Today U.S. Senators Josh Hawley (R-Mo.) and Homeland Security and Governmental Affairs Committee Chairman Gary Peters (D-Mich.) introduced the Enhancing DHS Drug Seizures Act -- a bipartisan bill to ensure that the Department of the Homeland Security (DHS) is efficiently using existing resources and expanding available tools to stop the flow of deadly and illicit drugs like fentanyl into our nation.
“Illicit drugs such as fentanyl are devastating communities and families across the country, including those in Missouri,” said Senator Hawley. “In order to crack down on drug cartels and criminals operating across our southern border, we need to give the Department of Homeland Security the right tools and resources to root out drug smuggling and improve interdiction efforts. I’m proud to work with Chairman Peters on bipartisan solutions to address the ongoing opioid crisis.”
Chairman Peters said, “The opioid crisis continues to devastate communities in Michigan and across our country. That is why we must use every tool at our disposal to fight back against trafficking and seize these drugs before they can harm Americans. By bolstering the Department of Homeland Security’s ability to reduce the supply of dangerous drugs like fentanyl in the United States, this bipartisan bill will help reduce overdoses and save lives.”

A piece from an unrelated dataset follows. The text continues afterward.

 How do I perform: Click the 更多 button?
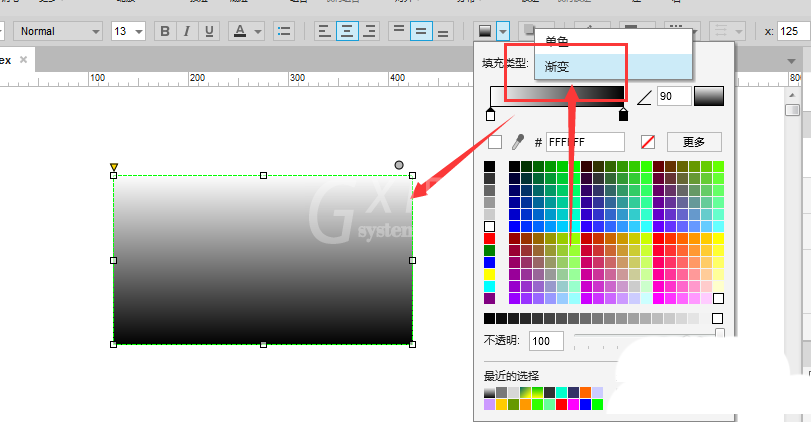694,142
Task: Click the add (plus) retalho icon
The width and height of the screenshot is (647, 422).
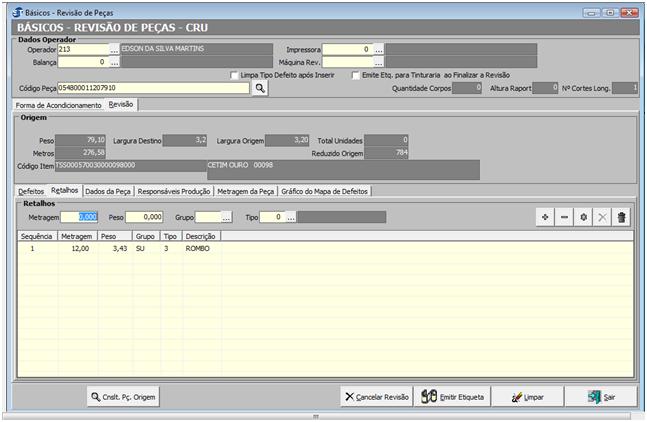Action: [545, 217]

Bill text can be found here.
The Enhancing DHS Drug Seizures Act would:
- Provide solutions to assist DHS with its counter drug mission while also holding DHS accountable for assessing and improving its efforts.
- Ensure that DHS is utilizing available resources to develop additional ways to test for fentanyl and other illicit drugs. It also requires DHS to study how they can improve efforts to collect and analyze data on illegal drug seizures.
- Enhance penalties for drug traffickers who knowingly and willfully surveil, track, monitor, or transmit information about the location and movement of enforcement officials and those who destroy border technology, such as sensors and cameras, in order to smuggle drugs into the United States.